Editor's Note: Owen Strachan, professor of theology and church history at Boyce College in Louisville, recently wrote a post critiquing a Tide commercial on "Dad Moms" as one more indication that our culture denigrates true masculinity. His post elicited strong responses from Her.meneutics writers. Amid a flurry of tweets, Strachan offered to engage Laura Ortberg Turner in a point-counterpoint. Here is Laura's response.
First, a confession:
I really don't want to like you, Owen.
And I'm disappointed in (although not entirely surprised by) myself for having that reaction first. This is an issue that gets my blood boiling more quickly than almost any other, and after reading your blog post about "Dad Men" and the cultural decline of masculinity, my first response was toward division, away from unity, and toward a mentality that says that if you don't agree with me, you must be wrong. I am sorry for that.
To be clear, I still think you are wrong on this particular issue. But the far more important thing than who is vindicated by a jury of our peers—because we will both have our supporters and detractors—is that you are my brother in Christ, and that no amount of ambiguous biblical interpretation can do anything to that truth. So with that confession, an apology to you, and a commitment to treat you with love and repentance when I fail.

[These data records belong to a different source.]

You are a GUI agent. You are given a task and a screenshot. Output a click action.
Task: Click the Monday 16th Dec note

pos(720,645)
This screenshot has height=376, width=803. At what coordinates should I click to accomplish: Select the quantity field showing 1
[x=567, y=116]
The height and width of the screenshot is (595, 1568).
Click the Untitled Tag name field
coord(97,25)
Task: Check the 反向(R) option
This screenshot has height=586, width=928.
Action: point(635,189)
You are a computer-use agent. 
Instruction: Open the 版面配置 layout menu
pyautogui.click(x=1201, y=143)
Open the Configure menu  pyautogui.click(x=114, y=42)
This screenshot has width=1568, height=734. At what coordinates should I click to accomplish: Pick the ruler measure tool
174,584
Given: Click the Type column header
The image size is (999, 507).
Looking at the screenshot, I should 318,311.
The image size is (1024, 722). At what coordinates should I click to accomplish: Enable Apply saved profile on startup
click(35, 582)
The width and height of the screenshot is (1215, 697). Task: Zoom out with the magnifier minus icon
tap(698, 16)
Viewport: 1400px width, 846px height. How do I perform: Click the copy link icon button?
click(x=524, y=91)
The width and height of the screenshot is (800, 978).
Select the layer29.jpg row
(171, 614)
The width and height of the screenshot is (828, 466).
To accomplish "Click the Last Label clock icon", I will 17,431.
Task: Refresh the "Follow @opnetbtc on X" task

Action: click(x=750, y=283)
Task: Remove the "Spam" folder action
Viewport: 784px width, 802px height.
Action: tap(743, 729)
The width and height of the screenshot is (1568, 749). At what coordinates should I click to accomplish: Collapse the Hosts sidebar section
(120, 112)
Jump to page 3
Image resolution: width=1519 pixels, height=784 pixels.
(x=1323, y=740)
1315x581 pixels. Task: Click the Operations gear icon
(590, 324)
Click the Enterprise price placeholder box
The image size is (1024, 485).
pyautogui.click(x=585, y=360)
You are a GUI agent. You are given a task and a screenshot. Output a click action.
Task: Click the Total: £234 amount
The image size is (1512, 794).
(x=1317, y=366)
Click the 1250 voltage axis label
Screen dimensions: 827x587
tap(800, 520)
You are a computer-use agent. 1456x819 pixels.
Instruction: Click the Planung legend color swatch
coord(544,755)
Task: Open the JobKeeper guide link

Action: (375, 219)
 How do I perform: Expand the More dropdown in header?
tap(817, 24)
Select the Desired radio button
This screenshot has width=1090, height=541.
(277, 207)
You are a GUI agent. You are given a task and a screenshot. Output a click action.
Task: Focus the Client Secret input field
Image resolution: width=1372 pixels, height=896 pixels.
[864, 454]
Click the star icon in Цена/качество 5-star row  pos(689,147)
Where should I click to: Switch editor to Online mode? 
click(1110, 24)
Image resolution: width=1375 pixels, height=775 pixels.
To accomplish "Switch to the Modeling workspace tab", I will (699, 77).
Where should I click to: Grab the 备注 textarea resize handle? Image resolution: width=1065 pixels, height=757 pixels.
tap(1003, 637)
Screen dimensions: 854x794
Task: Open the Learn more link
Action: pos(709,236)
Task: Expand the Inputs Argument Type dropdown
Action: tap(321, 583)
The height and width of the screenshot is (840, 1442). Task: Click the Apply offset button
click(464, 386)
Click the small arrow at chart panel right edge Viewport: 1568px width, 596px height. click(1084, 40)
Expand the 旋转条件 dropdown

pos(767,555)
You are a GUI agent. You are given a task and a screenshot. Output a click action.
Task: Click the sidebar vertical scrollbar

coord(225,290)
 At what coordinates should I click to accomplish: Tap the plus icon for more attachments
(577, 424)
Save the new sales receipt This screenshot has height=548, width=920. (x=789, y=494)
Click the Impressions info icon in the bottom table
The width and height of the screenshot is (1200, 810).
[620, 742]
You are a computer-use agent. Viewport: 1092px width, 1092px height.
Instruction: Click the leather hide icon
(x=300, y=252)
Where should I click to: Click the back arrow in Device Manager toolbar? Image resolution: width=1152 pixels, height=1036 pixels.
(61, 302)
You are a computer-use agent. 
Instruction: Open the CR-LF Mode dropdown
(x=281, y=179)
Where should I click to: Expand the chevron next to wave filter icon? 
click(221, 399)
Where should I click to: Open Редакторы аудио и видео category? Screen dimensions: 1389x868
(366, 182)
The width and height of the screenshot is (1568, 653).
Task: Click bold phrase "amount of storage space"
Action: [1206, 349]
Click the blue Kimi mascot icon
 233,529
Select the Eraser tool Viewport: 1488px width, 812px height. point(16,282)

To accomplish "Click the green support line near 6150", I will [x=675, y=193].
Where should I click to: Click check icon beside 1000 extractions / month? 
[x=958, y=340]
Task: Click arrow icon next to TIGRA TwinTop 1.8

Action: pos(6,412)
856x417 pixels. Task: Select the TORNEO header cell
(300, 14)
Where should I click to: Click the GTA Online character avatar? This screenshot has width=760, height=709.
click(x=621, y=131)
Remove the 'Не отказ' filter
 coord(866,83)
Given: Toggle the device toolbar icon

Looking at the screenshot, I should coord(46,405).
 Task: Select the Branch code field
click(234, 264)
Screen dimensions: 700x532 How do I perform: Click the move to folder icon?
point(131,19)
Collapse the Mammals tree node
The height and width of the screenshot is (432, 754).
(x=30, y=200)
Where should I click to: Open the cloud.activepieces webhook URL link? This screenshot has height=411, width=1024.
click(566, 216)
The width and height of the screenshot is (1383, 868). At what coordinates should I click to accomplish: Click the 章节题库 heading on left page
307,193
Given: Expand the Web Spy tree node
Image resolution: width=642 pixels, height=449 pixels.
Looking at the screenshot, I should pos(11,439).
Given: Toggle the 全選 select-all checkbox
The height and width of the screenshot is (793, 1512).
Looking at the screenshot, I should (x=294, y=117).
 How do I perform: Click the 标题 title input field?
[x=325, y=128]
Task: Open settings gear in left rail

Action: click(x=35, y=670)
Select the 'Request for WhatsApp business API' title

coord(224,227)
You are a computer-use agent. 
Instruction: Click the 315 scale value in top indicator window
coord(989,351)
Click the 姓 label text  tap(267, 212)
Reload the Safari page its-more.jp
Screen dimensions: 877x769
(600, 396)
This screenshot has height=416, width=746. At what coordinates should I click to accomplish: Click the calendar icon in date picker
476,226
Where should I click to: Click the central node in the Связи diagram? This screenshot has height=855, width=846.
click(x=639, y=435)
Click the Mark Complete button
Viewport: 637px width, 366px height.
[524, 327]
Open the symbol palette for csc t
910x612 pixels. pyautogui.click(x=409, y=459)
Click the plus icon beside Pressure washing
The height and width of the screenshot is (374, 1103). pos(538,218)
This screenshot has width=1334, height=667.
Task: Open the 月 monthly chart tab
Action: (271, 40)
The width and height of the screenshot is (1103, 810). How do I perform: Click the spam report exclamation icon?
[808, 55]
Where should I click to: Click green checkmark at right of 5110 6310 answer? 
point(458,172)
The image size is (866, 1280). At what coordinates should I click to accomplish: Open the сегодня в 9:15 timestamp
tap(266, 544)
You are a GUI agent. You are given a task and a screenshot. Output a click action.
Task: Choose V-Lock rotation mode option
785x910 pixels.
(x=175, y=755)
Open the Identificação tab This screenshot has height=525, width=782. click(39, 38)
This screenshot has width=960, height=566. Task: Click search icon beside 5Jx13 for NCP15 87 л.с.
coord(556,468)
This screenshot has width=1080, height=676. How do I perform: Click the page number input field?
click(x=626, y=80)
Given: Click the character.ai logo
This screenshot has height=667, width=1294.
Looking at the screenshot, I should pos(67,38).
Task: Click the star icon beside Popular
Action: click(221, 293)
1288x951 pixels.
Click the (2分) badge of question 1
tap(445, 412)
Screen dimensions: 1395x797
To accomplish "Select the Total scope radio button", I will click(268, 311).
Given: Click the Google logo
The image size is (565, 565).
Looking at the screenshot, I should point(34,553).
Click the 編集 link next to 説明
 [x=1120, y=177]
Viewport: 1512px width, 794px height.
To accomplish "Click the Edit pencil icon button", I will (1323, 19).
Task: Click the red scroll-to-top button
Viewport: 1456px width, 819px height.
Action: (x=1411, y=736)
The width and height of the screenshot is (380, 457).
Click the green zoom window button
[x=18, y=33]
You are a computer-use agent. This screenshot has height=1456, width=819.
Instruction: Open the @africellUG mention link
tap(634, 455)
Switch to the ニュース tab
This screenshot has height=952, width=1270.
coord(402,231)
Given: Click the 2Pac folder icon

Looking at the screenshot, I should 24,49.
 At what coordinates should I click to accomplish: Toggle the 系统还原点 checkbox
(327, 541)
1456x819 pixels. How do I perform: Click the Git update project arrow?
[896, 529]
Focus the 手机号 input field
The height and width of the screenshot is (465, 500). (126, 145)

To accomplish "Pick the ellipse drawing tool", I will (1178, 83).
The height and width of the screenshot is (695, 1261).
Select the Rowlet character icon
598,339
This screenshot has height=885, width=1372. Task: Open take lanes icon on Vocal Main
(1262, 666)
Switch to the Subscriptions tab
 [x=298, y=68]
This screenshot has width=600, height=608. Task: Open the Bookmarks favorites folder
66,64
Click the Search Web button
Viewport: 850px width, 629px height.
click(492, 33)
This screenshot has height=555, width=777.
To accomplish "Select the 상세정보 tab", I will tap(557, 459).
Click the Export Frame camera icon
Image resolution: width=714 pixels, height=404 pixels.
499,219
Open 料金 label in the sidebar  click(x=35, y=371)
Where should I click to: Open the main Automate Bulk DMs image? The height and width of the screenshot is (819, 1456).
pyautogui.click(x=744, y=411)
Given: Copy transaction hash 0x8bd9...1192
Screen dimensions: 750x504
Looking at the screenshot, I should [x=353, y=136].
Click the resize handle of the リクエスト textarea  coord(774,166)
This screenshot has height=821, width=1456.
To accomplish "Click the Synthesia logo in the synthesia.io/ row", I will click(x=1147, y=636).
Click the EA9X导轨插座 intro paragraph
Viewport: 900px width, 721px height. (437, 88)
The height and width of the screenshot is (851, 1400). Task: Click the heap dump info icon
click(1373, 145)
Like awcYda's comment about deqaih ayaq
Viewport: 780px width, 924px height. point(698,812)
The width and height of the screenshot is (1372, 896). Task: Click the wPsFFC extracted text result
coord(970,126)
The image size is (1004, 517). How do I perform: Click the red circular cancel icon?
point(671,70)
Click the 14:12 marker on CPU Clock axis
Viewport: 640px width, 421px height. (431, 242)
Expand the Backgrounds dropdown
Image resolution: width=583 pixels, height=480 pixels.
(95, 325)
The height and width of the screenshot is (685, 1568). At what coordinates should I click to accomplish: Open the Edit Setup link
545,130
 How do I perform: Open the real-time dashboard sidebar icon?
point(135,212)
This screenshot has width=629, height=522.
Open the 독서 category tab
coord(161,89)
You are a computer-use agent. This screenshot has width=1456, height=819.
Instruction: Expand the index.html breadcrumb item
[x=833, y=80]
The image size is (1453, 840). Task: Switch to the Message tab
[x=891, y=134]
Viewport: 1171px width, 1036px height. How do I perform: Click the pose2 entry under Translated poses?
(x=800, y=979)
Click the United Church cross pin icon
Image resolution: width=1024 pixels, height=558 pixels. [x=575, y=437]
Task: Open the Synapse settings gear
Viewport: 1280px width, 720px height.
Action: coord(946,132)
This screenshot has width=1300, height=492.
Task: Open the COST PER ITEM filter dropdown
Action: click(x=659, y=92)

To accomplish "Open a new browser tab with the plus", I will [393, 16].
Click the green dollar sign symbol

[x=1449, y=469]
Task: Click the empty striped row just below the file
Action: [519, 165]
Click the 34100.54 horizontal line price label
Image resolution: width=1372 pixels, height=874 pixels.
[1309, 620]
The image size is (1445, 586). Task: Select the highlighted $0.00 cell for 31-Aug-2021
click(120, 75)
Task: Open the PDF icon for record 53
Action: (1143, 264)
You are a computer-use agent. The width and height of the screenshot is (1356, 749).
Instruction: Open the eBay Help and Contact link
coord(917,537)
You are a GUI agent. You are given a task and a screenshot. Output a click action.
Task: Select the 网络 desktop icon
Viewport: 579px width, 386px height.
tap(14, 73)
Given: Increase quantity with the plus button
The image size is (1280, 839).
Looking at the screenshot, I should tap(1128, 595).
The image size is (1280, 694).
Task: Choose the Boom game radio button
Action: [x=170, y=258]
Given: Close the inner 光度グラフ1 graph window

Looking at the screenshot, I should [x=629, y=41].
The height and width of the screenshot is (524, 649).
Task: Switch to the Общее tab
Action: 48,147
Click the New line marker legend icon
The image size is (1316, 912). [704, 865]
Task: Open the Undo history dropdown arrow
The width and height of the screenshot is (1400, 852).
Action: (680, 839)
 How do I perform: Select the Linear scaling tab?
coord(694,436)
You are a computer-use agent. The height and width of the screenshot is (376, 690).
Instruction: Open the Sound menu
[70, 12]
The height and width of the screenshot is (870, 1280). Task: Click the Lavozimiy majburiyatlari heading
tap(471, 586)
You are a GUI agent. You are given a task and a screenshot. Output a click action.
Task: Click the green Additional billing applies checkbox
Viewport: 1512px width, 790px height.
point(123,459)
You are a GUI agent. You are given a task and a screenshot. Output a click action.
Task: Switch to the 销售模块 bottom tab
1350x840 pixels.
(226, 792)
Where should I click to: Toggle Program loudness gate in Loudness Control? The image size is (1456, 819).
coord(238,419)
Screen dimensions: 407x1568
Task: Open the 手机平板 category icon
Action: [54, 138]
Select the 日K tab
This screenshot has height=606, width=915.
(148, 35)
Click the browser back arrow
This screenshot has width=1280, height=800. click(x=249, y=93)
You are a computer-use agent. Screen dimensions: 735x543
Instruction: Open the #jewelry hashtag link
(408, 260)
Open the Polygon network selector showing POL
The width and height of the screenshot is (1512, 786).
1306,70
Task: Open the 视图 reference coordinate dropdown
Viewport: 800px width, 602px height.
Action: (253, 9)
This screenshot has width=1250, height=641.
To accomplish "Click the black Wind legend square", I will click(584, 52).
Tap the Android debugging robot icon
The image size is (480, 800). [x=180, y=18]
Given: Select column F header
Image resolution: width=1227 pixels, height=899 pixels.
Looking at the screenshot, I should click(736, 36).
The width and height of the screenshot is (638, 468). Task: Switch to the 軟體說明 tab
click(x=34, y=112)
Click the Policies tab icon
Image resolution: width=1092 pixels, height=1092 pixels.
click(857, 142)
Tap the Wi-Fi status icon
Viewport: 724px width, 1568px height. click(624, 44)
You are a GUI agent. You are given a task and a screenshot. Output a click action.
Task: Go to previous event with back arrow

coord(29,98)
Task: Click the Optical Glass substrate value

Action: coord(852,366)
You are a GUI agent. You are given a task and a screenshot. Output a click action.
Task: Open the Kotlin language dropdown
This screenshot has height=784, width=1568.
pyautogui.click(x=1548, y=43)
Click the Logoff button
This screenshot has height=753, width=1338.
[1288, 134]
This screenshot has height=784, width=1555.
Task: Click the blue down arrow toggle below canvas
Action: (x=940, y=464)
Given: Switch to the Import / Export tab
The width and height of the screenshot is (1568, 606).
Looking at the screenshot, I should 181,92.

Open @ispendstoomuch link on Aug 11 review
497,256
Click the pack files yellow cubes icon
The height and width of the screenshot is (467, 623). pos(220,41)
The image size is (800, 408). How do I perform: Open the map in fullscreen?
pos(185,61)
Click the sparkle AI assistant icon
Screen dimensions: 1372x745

To the issue at hand, a few important areas of disagreement and discussion:
First, the distinction between working "at home" and "outside the home" (as you make in referring to Titus 2:5) is mostly a false one in that it reads the Industrial Revolution into the ancient texts. We find both men and women at work throughout the Bible, but in those times, work (largely agrarian) was not something that people left home to do. Being busy at home also meant being busy at work.
First Corinthians 12 reminds us that we are all of us given spiritual gifts by our God for the purpose of building up his kingdom. How is a woman, relegated to the world of the home, able to discover and pursue her spiritual gifts when she is told that because of her gender she must run the household with, as you mentioned, only occasional help from her husband with the dishes? When we assign roles to any person strictly on account of gender, we miss out on an abundance of gifts that person could bring to the table by first paying attention to their giftedness. If a woman chooses freely to stay home with her children, wonderful! But first she should know the "manifestation of the Spirit for the common good" that she, uniquely, possesses. She will so quickly lose herself and her ability to contribute to the kingdom if she has no choice in her vocation. Rebekah Lyons wrote about this beautifully in her Q Ideas article, "Why Are All the Women Fading?": "This displacement of a mother's purpose (beyond child-rearing) becomes a huge loss to our communities. If women aren't empowered to cultivate their uniqueness, we all suffer the loss of beauty, creativity and resourcefulness they were meant to contribute to the world."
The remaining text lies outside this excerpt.